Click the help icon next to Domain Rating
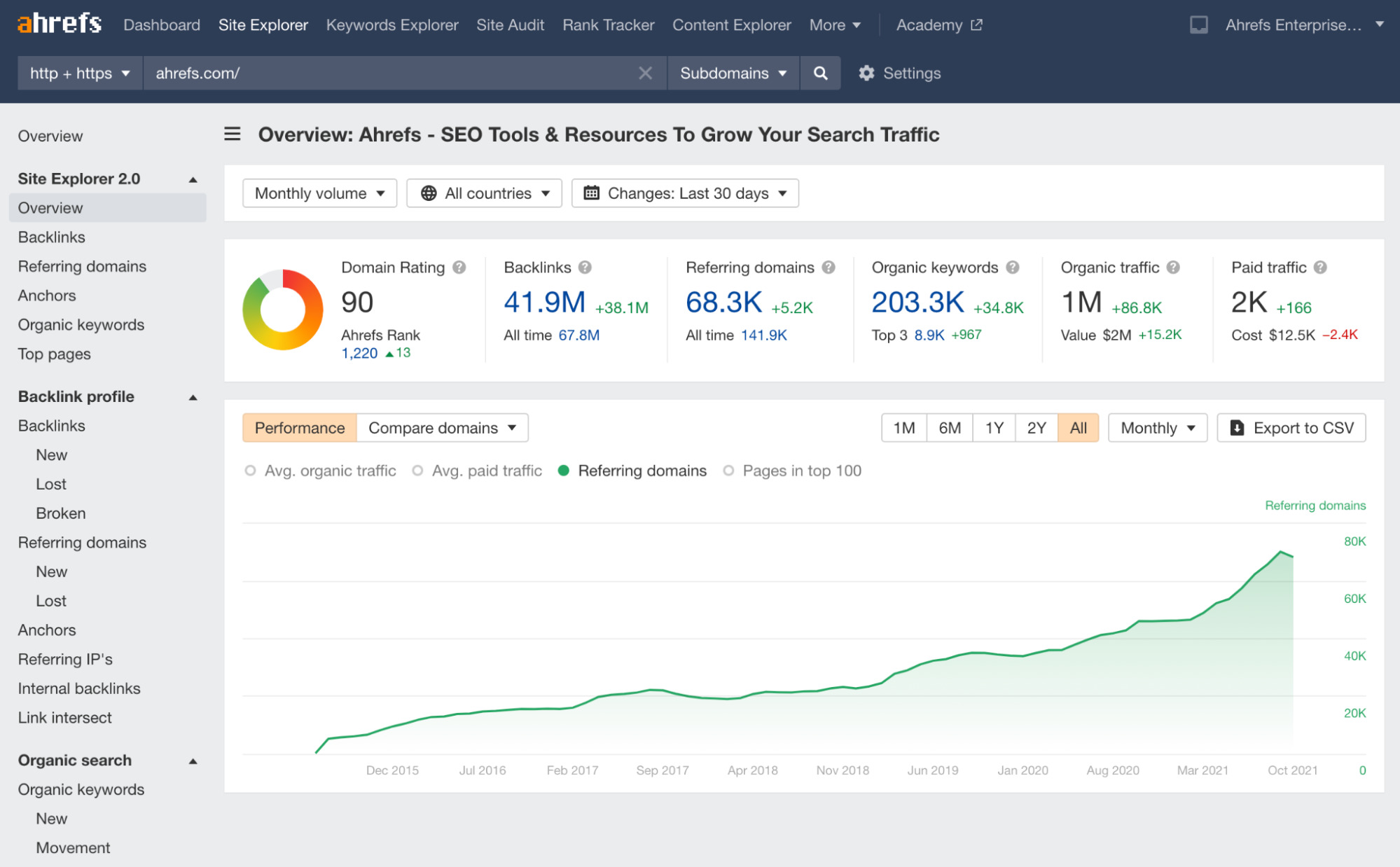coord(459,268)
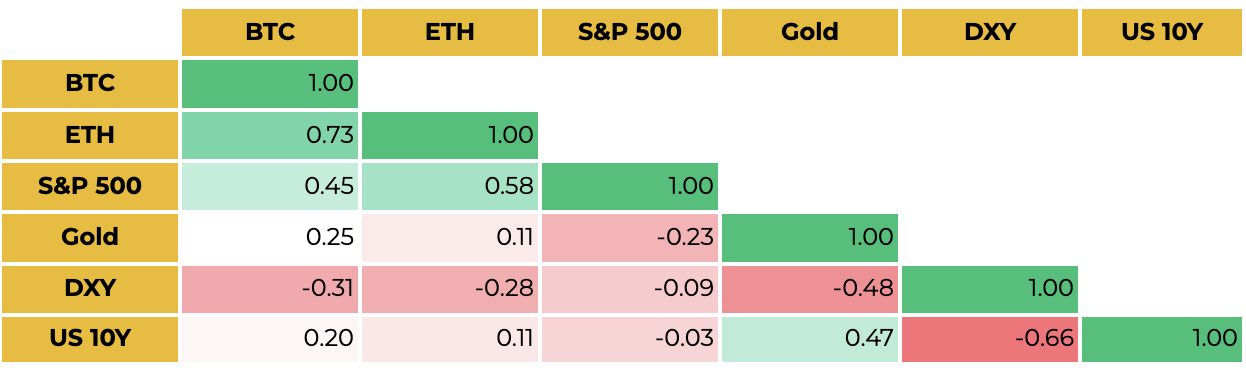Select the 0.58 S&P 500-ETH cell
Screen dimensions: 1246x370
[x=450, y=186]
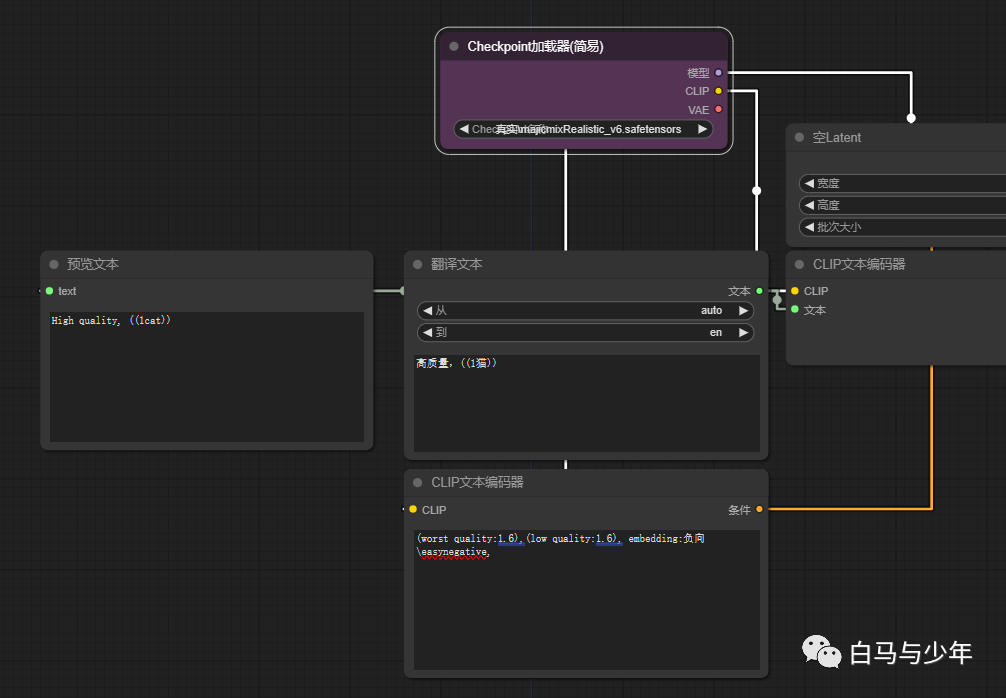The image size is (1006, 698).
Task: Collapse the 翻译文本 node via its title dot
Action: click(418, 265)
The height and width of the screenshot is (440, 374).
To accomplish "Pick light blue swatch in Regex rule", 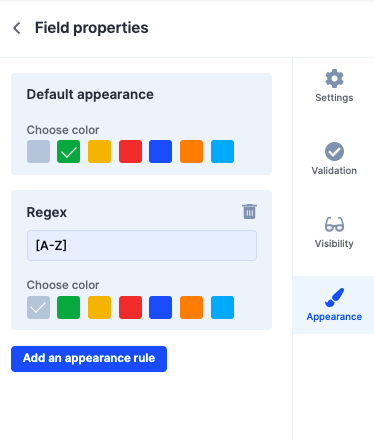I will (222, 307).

• • •

● GOAL OF THE EXERCISE
Which of the lines above contain the string "help", with case counting? Copy each of those lines in full.

● THE RESPONSE
Click the help icon next to Domain Rating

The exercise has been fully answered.